Oposisi Kamboja Minta Indonesia Tak Akui Kemenangan Hun Sen

Riva Dessthania Suastha | CNN Indonesia
Senin, 30 Jul 2018 12:35 WIB
Dalam konferensi pers di Jakarta, Wakil Presiden partai oposisi CNRP yang dibubarkan menyebut pemilu Kamboja tidak sah.
Wakil Presiden Cambodia National Rescue Party (CNRP), Mu Sochua, dan Wakil Direktur Hubungan Luar Negeri CNRP, Monovithya Kem, dalam konferensi pers di Jakarta, Senin (30/7). (CNN Indonesia/Riva Dessthania Suastha)
Jakarta, CNN Indonesia -- Partai Penyelamat Nasional Kamboja (CNRP), partai oposisi utama pemerintah Kamboja, meminta Indonesia dan negara demokrasi lainnya di kawasan untuk tidak mengakui kemenangan Perdana Menteri Hun Sen dalam pemilihan umum kemarin, Minggu (29/7).

Wakil Presiden CNRP, Mu Sochua, mengatakan hasil pemilu kemarin tidak sah mengingat sejumlah partai termasuk CNRP diboikot oleh Hun Sen agar tak bisa ikut pemilu.

"Kami menyerukan seluruh negara demokrasi di kawasan termasuk Indonesia dan Jepang untuk tidak mengakui hasil pemilu kemarin. Langkah ini sangat signifikan untuk mempertahankan demokrasi di Kamboja," ucap Sochua kepada wartawan dalam pernyataan persnya di Jakarta, Senin (30/7).

ADVERTISEMENT

SCROLL TO CONTINUE WITH CONTENT


CNRP dibubarkan Mahkamah Agung Kamboja pada tahun lalu. Langkah itu dilakukan ketika Hun Sen berupaya membendung kritik dan oposisi yang mampu mengancam peluangnya untuk kembali memenangkan pemilu setelah 30 tahun berkuasa.

Dengan ketiadaan partai oposisi utama, partai Hun Sen, Partai Rakyat Kamboja (CPP), menikmati 80 persen suara dan sedikitnya 100 dari 125 kursi Majelis Nasional atau Parlemen Kamboja.

Sochua menganggap hasil pemilu itu harus ditolak mentah-mentah komunitas internasional seperti Perserikatan Bangsa-Bangsa (PBB), ASEAN, Uni Eropa, dan seluruh negara demokrasi.
* * * * *
### KERJAKAN SOAL INI:
A: Dalam berita tentang oposisi Kamboja, berapa persen suara yang dinikmati Partai Rakyat Kamboja (CPP)?
B: Salin dengan persis bagian berita tentang oposisi Kamboja, mulai dari "Wakil Presiden CNRP, Mu" dan berakhir pada "bisa ikut pemilu.".
Daftar sesudah ini tidak diperlukan.

### BAHAN:
* * * * *
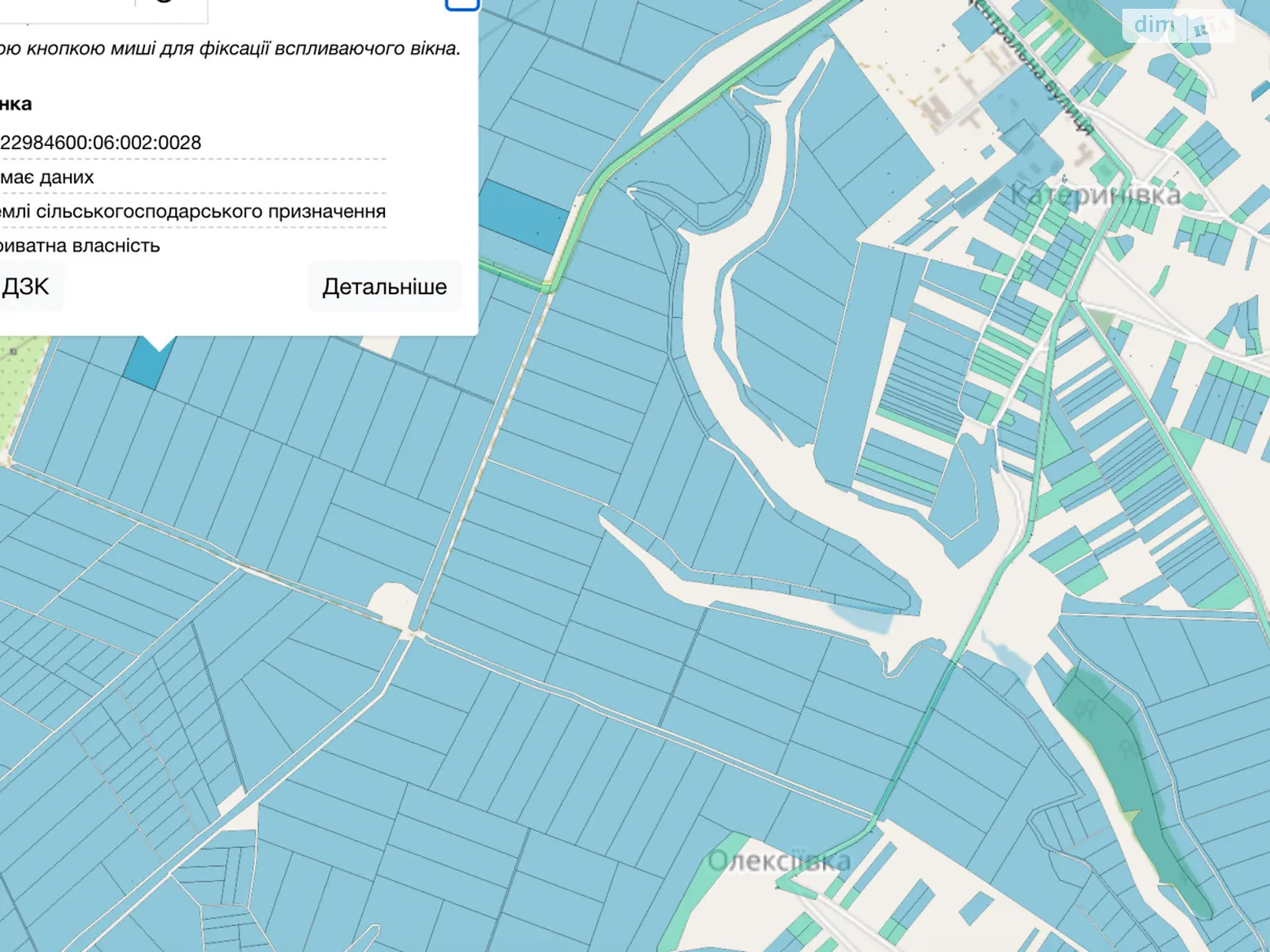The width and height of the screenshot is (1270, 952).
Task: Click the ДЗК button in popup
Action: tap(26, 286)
* * * * *
### KUNCI JAWABAN:
A: 80 persen

B:
Wakil Presiden CNRP, Mu Sochua, mengatakan hasil pemilu kemarin tidak sah mengingat sejumlah partai termasuk CNRP diboikot oleh Hun Sen agar tak bisa ikut pemilu.